Antenatal expression, or colostrum harvesting, is the practice of gently collecting colostrum from the breasts before the baby is born. Colostrum is a thick, concentrated fluid rich in antibodies and nutrients that the body begins producing around the second trimester of pregnancy. Expectant parents often consider this process to have a supply available immediately after birth. Because nipple stimulation can affect the uterus, this practice requires careful consultation and guidance from a healthcare provider before beginning.
Why Consider Antenatal Expression
The primary motivation for collecting colostrum before delivery is to secure a supply for newborns who may face early feeding challenges. For example, infants whose birthing parent has diabetes are at an increased risk of developing low blood sugar levels immediately after birth, necessitating quick supplementation. Having pre-collected colostrum available can help stabilize the baby’s blood glucose without resorting to formula.
This banked milk is also beneficial for babies diagnosed with congenital conditions like a cleft palate or heart condition, or those who are small for their gestational age. Stored colostrum ensures the baby receives concentrated nutrients and immune factors even if they struggle to latch or require immediate separation from the parent. Antenatal expression also provides an opportunity for the parent to practice hand expression techniques before the postpartum period. This familiarity can build confidence and potentially promote successful feeding.

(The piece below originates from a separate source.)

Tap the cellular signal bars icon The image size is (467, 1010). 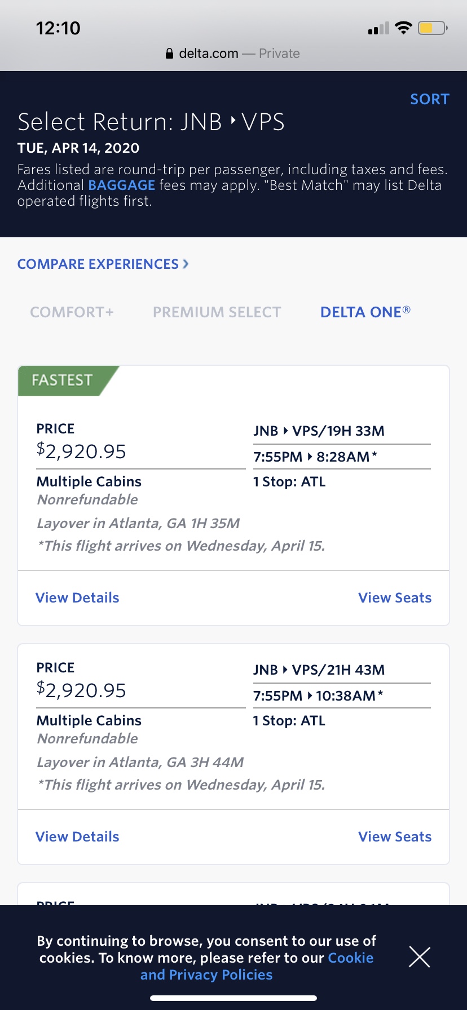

The Critical Timing Window for Safety
The most important consideration for antenatal expression is the timing, which directly relates to the safety of the pregnancy. Medical consensus advises that this practice is safe only once a pregnancy reaches full term, typically after 37 completed weeks of gestation. Starting earlier carries a risk because nipple stimulation causes the release of the hormone oxytocin.
Oxytocin is the natural hormone responsible for causing uterine contractions and initiating labor. While the stimulation from expression is usually not sufficient to trigger preterm labor in a low-risk pregnancy, the potential for uterine activity requires caution. Individuals who notice painful contractions, uterine cramping, or vaginal bleeding while expressing must stop immediately and contact their healthcare provider for advice.
For the general healthy population, guidelines suggest starting with short sessions, such as once or twice a day. The recommended duration is typically three to five minutes on each breast, gradually increasing the frequency as comfort allows. It is normal to collect only a few drops or nothing at all during the initial attempts, and this small volume is still valuable for a newborn’s first feeds.
When Pumping is Medically Contraindicated
Despite the benefits, antenatal expression is not recommended for all pregnant individuals, particularly those with high-risk factors. The practice is contraindicated if there is a history of threatened or actual premature labor in the current or previous pregnancies. Any condition that increases the risk of early delivery means the release of oxytocin, even in small amounts, should be avoided due to its effect on the uterus.
High-Risk Conditions
Individuals diagnosed with placenta previa, or those who have experienced unexplained vaginal bleeding during the pregnancy should not attempt expression. Other contraindications include a short cervix, cervical insufficiency, or carrying multiple babies. Certain medical conditions, such as pre-eclampsia or taking specific medications for high blood pressure, also necessitate avoiding antenatal expression. It is necessary to consult with a healthcare provider before starting to confirm that no underlying conditions make antenatal expression unsafe.
Practical Steps for Colostrum Collection and Storage
Once a healthcare provider has cleared the practice, the focus shifts to the logistics of collection and preservation. Hand expression is the preferred method for collecting colostrum before birth because the thick, concentrated nature of the milk makes electric pumps inefficient. Hand expression ensures that every drop is collected directly into the storage container.
The most common collection tool is a small, sterile syringe, typically 1 milliliter in volume. The syringe allows for easy collection of the tiny droplets and serves as the immediate storage vessel. Colostrum can be collected over multiple short sessions in the same syringe within a 24-hour period, provided the syringe is kept refrigerated between uses.
Storage Guidelines
Freshly expressed colostrum can be stored in the refrigerator at 4°C (40°F) for up to four days. After the final collection for the day, the syringe must be clearly labeled with the date and time, sealed in a plastic bag, and immediately placed in the freezer.
- Colostrum should be stored in the back of the freezer where the temperature is most consistent, rather than in the door compartments.
- Frozen colostrum can be stored in a standard freezer for up to six months at 0°F (-18°C) or colder.
- It can be stored for up to twelve months in a deep freezer.
- When transporting the supply to the hospital, it should be kept frozen in an insulated bag with ice packs.
- Hospital staff must be notified immediately for proper cold storage upon arrival.